[Source text]
"""

Unified Word Sense Disambiguation benchmark datasets, normalized to modern wn lexicon sense IDs (oewn:2024 and omw:*).

These details have not been verified by PyPI

Project links

Project description

pretty_name: pywsd-datasets license: mit task_categories:

token-classification language:
en tags:
word-sense-disambiguation
wsd
wordnet
oewn
semcor
semeval
senseval configs:
config_name: en-senseval2-aw data_files:
- split: test path: data/en-senseval2-aw/test.parquet
config_name: en-senseval3-aw data_files:
- split: test path: data/en-senseval3-aw/test.parquet
config_name: en-semeval2007-aw data_files:
- split: test path: data/en-semeval2007-aw/test.parquet
config_name: en-semeval2013-aw data_files:
- split: test path: data/en-semeval2013-aw/test.parquet
config_name: en-semeval2015-aw data_files:
- split: test path: data/en-semeval2015-aw/test.parquet
config_name: en-semcor data_files:
- split: train path: data/en-semcor/train.parquet
config_name: en-wngt data_files:
- split: train path: data/en-wngt/train.parquet
config_name: en-masc data_files:
- split: train path: data/en-masc/train.parquet
config_name: en-senseval2_ls data_files:
- split: train path: data/en-senseval2_ls/train.parquet
- split: test path: data/en-senseval2_ls/test.parquet
config_name: en-senseval3_ls data_files:
- split: train path: data/en-senseval3_ls/train.parquet
- split: test path: data/en-senseval3_ls/test.parquet
config_name: en-semeval2007_t17_ls data_files:
- split: test path: data/en-semeval2007_t17_ls/test.parquet

pywsd-datasets

Unified Word Sense Disambiguation benchmark datasets, normalized to modern wn lexicon sense IDs (oewn:2024 for English, OMW for other languages).

Companion to pywsd ≥ 1.3.0.

What's shipped (v0.2)

"""

[What this exercise asks]
1. Which lexicon's sense IDs does the pywsd-datasets page say are used for English?
2. Extend the pywsd-datasets page, picking up right after its last line, "What's shipped (v0.2)".

Data records:
"""

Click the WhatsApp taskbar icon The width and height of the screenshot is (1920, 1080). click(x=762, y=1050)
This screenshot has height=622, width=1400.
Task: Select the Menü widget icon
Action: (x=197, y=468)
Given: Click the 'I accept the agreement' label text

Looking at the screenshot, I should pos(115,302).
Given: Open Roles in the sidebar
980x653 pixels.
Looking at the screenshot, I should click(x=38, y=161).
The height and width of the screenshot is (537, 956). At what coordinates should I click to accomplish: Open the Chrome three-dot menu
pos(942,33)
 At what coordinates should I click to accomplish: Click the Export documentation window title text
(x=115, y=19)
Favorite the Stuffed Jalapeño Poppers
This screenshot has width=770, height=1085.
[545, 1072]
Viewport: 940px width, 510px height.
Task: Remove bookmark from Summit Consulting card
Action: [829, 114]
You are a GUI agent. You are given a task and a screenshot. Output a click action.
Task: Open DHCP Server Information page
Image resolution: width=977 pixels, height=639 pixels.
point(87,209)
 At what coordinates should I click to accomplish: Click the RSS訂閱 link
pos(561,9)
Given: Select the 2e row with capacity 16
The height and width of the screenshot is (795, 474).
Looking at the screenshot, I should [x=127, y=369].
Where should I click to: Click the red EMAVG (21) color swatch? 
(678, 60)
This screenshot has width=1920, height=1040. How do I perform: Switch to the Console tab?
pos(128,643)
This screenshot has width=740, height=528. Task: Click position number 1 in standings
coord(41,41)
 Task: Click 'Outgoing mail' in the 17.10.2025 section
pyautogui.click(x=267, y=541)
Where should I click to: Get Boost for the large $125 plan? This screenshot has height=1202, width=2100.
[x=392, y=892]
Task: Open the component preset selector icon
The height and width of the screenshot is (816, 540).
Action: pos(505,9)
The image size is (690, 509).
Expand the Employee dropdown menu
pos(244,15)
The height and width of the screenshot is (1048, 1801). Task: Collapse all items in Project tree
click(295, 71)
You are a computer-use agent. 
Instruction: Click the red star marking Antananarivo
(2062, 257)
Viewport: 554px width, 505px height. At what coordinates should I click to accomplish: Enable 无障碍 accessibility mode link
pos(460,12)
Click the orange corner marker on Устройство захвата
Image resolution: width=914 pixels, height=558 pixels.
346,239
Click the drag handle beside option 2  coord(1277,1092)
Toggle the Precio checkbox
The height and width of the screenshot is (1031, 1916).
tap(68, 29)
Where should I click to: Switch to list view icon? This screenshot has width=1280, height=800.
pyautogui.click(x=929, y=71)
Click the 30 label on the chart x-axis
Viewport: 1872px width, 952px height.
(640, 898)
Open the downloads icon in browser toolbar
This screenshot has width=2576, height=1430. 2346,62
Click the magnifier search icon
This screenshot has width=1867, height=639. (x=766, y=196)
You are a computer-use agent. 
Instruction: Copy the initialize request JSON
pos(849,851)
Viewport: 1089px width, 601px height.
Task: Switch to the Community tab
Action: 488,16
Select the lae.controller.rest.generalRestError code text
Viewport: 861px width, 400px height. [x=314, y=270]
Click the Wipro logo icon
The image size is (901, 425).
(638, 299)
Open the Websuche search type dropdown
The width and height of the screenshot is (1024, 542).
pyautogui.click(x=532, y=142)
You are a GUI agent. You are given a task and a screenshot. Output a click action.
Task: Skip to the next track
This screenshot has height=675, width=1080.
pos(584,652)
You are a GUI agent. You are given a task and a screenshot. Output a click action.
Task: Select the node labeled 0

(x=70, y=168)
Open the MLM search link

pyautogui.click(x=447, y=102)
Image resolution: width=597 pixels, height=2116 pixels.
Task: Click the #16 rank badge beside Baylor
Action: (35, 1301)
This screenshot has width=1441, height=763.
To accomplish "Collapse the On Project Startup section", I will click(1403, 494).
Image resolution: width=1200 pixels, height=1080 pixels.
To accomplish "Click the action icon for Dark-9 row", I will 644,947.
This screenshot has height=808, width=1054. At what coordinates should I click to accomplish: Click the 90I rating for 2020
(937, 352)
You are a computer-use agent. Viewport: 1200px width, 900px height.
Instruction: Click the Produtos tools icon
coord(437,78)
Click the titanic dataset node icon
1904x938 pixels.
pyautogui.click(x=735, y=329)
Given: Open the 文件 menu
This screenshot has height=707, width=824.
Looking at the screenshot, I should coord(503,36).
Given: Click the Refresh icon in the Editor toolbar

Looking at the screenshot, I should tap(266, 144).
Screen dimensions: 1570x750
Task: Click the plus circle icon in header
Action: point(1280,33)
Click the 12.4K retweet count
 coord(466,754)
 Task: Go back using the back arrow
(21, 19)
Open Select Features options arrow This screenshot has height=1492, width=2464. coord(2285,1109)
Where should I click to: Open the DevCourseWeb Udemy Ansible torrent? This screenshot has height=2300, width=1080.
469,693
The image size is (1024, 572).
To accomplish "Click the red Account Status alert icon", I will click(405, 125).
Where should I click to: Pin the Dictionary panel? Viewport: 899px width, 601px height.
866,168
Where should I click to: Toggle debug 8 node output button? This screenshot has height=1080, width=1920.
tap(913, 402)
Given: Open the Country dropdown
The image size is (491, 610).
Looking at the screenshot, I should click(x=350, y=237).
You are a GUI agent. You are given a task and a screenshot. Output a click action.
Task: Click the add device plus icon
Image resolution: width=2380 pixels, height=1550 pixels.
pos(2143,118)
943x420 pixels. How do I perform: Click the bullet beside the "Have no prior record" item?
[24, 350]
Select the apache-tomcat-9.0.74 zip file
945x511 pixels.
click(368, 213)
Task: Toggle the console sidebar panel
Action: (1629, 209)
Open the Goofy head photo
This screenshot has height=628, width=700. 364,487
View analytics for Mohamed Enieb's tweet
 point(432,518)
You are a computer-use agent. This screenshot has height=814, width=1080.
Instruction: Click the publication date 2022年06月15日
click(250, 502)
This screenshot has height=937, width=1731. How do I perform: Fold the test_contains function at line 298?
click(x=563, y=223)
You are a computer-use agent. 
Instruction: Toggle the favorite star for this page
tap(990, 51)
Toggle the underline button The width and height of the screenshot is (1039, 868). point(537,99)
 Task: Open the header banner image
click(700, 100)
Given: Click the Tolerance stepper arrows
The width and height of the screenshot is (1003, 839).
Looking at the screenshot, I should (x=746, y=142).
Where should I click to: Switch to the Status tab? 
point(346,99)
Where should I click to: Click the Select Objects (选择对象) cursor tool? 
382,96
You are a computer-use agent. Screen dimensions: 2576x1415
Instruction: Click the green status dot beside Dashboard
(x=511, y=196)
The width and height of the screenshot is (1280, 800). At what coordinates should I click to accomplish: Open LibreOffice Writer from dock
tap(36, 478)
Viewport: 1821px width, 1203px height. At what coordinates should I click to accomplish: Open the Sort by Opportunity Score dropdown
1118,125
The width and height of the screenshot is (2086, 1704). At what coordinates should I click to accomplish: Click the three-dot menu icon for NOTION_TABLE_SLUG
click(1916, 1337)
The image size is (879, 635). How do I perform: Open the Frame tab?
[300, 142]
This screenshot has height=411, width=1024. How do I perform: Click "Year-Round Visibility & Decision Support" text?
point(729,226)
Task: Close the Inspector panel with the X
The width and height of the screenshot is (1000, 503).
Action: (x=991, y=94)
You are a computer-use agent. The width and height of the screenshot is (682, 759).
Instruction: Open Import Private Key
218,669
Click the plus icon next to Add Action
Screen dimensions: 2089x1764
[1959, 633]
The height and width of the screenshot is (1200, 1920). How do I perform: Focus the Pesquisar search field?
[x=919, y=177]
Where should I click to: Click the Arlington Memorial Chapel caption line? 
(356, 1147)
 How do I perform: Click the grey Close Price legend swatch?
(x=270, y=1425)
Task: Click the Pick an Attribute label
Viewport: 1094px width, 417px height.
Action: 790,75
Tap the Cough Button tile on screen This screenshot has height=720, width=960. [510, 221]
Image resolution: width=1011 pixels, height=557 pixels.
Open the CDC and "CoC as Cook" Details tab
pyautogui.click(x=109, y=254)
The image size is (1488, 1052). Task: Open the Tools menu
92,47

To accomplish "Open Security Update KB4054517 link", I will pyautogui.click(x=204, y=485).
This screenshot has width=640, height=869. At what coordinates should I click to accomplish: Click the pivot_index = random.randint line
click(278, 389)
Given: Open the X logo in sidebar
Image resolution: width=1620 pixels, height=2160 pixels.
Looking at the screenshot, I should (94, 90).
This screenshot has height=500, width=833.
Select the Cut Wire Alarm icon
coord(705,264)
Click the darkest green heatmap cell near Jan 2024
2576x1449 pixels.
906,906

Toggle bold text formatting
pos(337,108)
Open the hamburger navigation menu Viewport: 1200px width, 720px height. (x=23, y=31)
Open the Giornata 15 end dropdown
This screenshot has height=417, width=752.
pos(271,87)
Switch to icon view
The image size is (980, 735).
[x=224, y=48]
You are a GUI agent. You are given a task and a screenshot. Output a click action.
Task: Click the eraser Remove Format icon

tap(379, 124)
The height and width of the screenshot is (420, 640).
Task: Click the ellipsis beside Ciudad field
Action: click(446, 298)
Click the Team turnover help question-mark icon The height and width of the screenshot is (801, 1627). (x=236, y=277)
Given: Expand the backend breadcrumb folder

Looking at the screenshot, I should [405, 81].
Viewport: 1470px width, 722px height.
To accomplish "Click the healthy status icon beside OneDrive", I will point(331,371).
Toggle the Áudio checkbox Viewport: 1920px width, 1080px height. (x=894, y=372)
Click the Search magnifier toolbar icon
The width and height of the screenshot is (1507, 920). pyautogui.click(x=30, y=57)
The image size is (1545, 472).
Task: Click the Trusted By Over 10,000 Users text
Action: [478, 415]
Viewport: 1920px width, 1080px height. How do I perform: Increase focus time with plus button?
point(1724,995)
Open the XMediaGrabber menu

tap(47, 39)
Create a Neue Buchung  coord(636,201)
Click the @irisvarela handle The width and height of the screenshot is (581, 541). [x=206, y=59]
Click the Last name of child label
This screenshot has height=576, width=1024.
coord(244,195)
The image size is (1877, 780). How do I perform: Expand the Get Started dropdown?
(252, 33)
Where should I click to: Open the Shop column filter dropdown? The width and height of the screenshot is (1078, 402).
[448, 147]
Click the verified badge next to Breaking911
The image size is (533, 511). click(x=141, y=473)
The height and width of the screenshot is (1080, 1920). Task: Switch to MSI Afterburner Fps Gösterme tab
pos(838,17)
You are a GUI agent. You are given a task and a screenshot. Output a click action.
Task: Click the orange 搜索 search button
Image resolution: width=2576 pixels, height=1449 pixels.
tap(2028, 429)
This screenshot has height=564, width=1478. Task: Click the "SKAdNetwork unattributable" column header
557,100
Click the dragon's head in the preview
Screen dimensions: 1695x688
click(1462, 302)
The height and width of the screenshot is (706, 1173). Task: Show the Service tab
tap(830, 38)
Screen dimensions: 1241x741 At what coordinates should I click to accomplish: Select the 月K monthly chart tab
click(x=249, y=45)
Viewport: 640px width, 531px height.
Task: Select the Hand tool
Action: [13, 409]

"""

[Results of the exercise]
1. oewn:2024

2.
English, test-only Raganato all-words benchmark:

Config	Instances	OEWN 2024 coverage
`en-senseval2-aw`	2,282	99.43 %
`en-senseval3-aw`	1,850	99.51 %
`en-semeval2007-aw`	455	99.78 %
`en-semeval2013-aw`	1,644	100.00 %
`en-semeval2015-aw`	1,022	99.32 %

English, training corpora (via UFSAC v2.1):

Config	Split	OEWN 2024 coverage
`en-semcor`	train	see coverage_report
`en-wngt`	train	see coverage_report
`en-masc`	train	see coverage_report
`en-senseval2_ls`	train + test	lexical-sample
`en-senseval3_ls`	train + test	lexical-sample
`en-semeval2007_t17_ls`	test	lexical-sample

Run python -m pywsd_datasets.scripts.coverage_report locally to get up-to-date OEWN resolution rates after rebuilding.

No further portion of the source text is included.